-- Extrait du document --
==========
Entre le retour brutal du risque géopolitique (Groenland, droits de douane américains), une collecte record sur les ETF européens et les premiers signes de reprise du marché immobilier français, les investisseurs entrent dans une nouvelle phase de recomposition des marchés.
Dans le rapport « Marchés Ingefii », Marchés mondiaux : records américains, boom de l’IA, tensions sociales et choc énergétique redessinent l’équilibre économique global.
Entre records boursiers américains portés par les multiples, diffusion mondiale mais inégalitaire de l’IA, tensions sur le pouvoir d’achat aux États-Unis, explosion énergétique des data centers, retour des investisseurs chinois et regain de spéculation sur l’argent.
==========
-- Données présentées --
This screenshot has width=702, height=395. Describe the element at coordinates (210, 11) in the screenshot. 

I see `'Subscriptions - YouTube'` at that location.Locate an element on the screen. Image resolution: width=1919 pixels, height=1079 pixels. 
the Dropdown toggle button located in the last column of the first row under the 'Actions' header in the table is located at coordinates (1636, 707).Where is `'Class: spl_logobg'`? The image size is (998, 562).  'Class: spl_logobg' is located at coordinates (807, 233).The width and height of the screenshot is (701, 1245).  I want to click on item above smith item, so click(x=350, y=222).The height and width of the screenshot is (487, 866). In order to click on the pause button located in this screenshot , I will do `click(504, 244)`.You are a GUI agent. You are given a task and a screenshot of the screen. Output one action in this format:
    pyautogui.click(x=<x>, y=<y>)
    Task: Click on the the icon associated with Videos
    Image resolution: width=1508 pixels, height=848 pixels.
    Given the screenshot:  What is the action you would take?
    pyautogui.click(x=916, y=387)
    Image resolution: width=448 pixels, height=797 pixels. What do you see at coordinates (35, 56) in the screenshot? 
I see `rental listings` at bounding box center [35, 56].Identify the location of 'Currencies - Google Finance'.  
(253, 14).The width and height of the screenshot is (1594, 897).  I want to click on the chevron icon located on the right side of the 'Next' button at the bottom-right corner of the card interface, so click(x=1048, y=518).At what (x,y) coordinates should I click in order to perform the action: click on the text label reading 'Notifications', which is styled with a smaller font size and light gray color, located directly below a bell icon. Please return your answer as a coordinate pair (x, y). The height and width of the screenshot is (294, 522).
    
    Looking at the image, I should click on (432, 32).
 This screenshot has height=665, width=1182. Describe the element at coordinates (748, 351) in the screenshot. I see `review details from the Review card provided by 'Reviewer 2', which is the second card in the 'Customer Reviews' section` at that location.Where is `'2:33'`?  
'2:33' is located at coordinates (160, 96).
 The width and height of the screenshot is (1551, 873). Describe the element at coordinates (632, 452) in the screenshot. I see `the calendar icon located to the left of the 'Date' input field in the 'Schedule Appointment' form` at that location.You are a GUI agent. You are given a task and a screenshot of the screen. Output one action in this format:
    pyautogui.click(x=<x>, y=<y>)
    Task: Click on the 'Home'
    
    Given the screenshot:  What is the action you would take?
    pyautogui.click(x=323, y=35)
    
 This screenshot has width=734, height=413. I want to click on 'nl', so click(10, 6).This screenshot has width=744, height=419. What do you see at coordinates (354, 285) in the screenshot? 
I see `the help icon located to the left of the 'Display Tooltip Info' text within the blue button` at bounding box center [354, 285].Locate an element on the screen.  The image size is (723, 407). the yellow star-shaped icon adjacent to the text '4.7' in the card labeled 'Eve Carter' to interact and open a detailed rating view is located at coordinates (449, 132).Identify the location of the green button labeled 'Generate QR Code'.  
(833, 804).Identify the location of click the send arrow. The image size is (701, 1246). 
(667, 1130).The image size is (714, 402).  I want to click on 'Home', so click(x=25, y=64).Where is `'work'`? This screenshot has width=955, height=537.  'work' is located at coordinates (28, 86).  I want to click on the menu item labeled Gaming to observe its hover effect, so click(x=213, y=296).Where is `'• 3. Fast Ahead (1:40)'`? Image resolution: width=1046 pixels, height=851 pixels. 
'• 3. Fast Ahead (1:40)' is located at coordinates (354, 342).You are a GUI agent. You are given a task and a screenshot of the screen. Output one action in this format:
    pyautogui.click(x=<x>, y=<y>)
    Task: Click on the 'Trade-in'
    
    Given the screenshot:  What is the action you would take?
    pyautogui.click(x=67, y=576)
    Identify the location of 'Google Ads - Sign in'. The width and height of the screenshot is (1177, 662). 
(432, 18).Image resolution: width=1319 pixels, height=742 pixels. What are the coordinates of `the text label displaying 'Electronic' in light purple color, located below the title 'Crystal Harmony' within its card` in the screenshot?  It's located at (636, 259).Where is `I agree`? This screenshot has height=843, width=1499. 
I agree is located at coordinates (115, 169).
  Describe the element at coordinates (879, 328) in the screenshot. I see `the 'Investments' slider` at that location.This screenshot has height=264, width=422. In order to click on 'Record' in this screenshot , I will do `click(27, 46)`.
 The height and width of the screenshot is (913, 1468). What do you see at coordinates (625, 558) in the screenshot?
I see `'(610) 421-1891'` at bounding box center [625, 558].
==========
Rédigez la suite de l'extrait sur les marchés financiers en reprenant après sa dernière phrase. Les données ci-dessus n'ont aucun rapport avec l'extrait sur les marchés financiers.

1. Actions US : une allocation actions à des niveaux historiquement élevés
2. IA : une diffusion mondiale en forte progression, mais très inégalitaire
3. S&P 500 : une performance de plus en plus portée par l’expansion des multiples
4. États-Unis : les ménages modestes pris en étau entre salaires et inflation
5. IA et data centers : une explosion structurelle de la demande d’électricité
6. Chine : la hausse des actions s’accompagne d’un net regain de participation
7. Argent : une thèse de long terme intacte, mais un marché devenu très spéculatif à court terme
1. Les marchés ont été dominés cette semaine par le retour brutal de la géopolitique, autour du dossier du Groenland et d’un nouveau bras de fer commercial entre les États-Unis et l’Europe. Malgré une inflation américaine conforme et de bons résultats bancaires, Trump annonce des droits de douane jusqu’à 25 %. Bruxelles prépare une riposte. Le Groenland devient un pivot stratégique, alimentant volatilité et tensions commerciales.
2. En 2025, le marché européen des ETF connaît une collecte record de plus de 330 milliards d’euros, dépassant largement le précédent sommet de 2024. Les flux se réorientent : recul marqué des ETF actions américaines, au profit des ETF européens, mondiaux et obligataires. Portés par cette dynamique et l’effet marché, les encours dépassent désormais 2 700 milliards d’euros, confirmant l’attractivité et la maturité du marché européen.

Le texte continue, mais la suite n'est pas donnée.